Problem = Update the items from the line with "Identify the location" up to and including the line with "weekly-1w-x-tick: 28 Feb is", changing "screenshot" to "image" and keeping all else as it is. Leave out the pictures.

Supplied entries =
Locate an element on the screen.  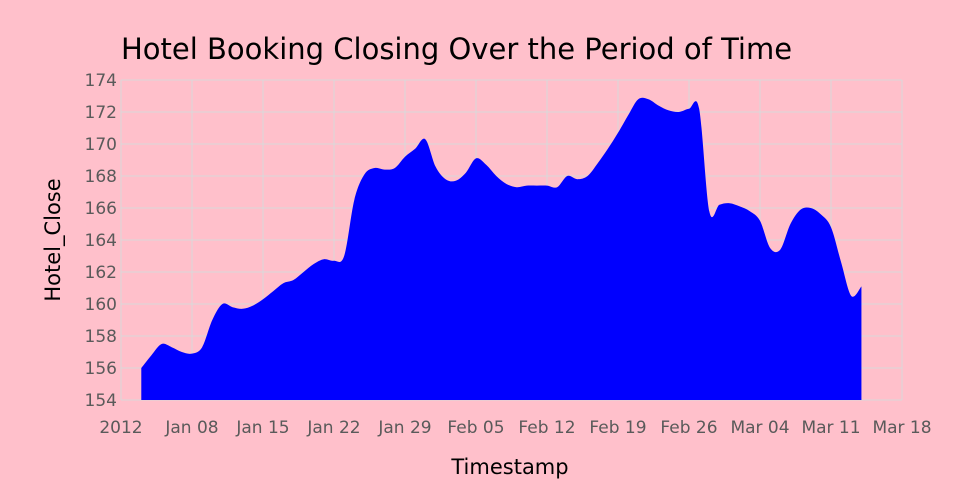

--

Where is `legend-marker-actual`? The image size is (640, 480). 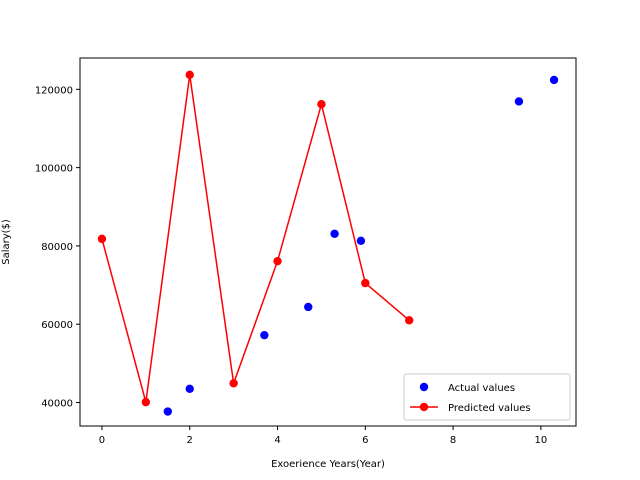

--

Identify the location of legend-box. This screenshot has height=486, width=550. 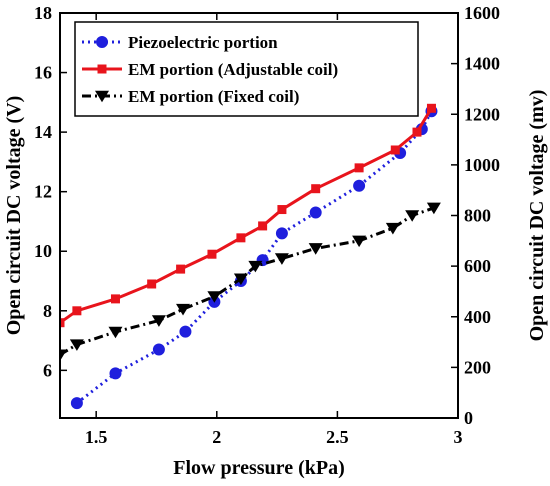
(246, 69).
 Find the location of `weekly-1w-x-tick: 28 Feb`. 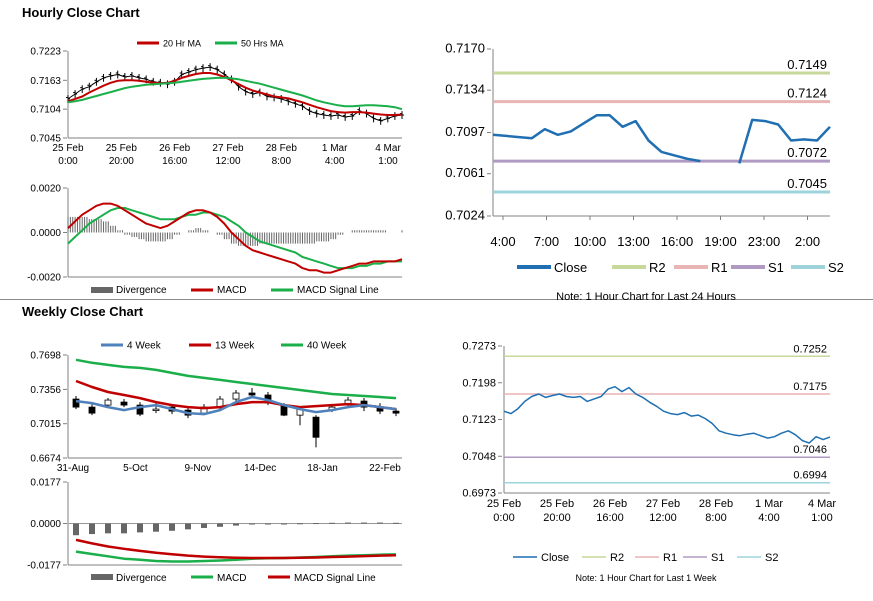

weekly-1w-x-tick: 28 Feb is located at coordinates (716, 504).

Answer to this exercise =
Identify the location of legend-box. This image has height=486, width=550. 
(246, 69).
 Find the location of `weekly-1w-x-tick: 28 Feb`. 

weekly-1w-x-tick: 28 Feb is located at coordinates (716, 504).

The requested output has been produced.